“You wait and see.”
“Get out, you old raven!” laughed Harry.
Hansel didn’t much think the white sweater would ever come into his possession, himself, but there’s nothing to be gained by acknowledging defeat beforehand, and, besides, he felt rather hopeful and pleased this evening. In the first place, if Phin and he had accomplished no more they had at least stirred things up, for all day long the chief subject of discussion among the students of Beechcroft Academy had been the mass meeting and the status of the star half back. And, in the second place, Hansel had suffered public martyrdom, and there’s nothing like martyrdom to bolster up one’s self-respect and increase one’s self-importance. When he had reached the green that afternoon he had quickly noticed a difference in the attitude of the other members of the football team.

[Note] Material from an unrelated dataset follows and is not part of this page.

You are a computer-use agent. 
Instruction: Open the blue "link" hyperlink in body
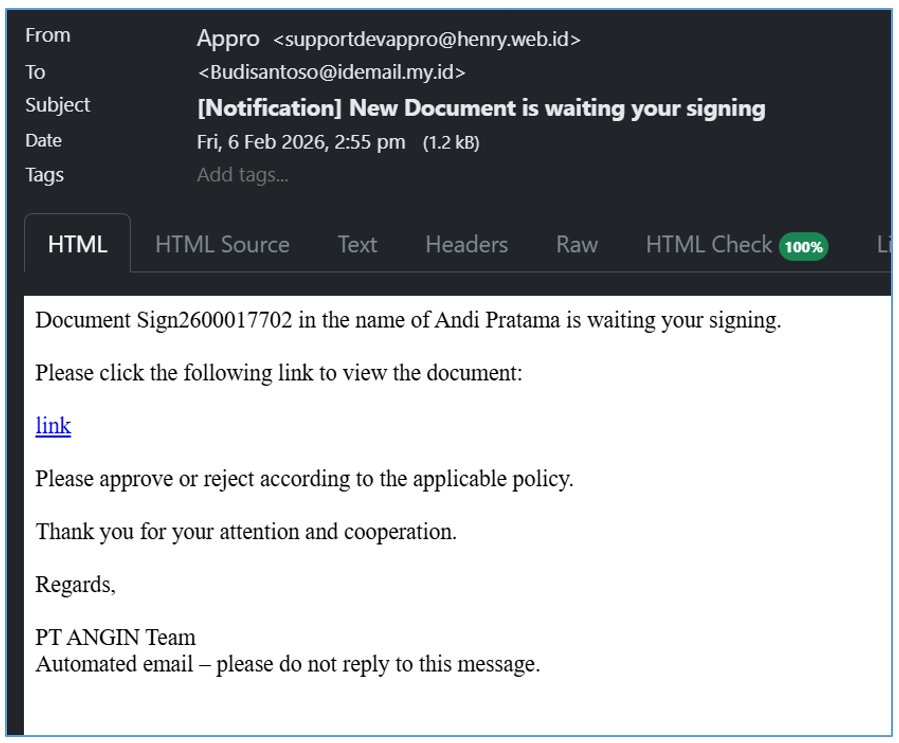tap(53, 426)
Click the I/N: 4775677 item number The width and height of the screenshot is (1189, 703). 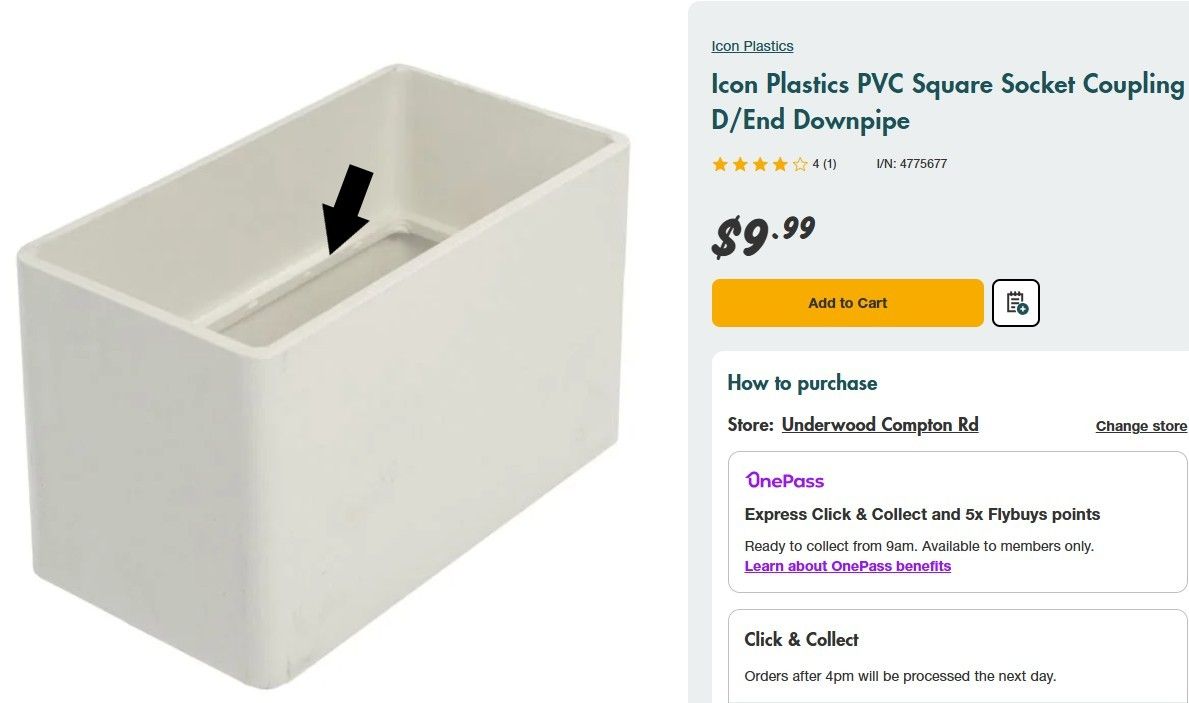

It was not that they showed animosity, but they apparently viewed him distrustfully and seemed to avoid him as though he had suddenly become an outsider.
When the line-up for the short game came, Hansel found himself relegated to the position of right end on the second team. It was evident that Mr. Ames did not approve, and there followed a long discussion between him and Bert. But in the end the coach shrugged his shoulders as though persuaded, but not convinced, and Hansel went on to the second and played there all during the short practice. He was on his mettle, and the way he “made rings around Cutler,” to use the popular expression, was highly pleasing to his adherents, of whom there were not a few among the audience that followed the play. Hansel knew, and every other fellow there knew, that his banishment to the scrub team was in the nature of a public disgrace as punishment for siding against Cameron. If there had been any doubt in his mind on this point, it would have been speedily dispelled when he reached his room after his visit to Harry.
“Well,” asked Bert, who was getting himself ready for supper, “how do you like the scrub?”
“All right,” answered Hansel calmly.
“Glad you like it. For that’s where you’ll probably play. We can’t have fellows on the first eleven who are trying to get us beaten.”
“Don’t you worry about me, Bert,” replied Hansel. “I can take what’s coming to me. You won’t hear any kicking if I stay on the second from now until I leave school.”
“Well, you would stay there if I had my way,” growled Bert angrily.
At a few minutes after seven Phin and Hansel knocked on the door of Mr. Ames’s study on the first floor of Weeks. As soon as they were comfortably seated the coach plunged into his subject.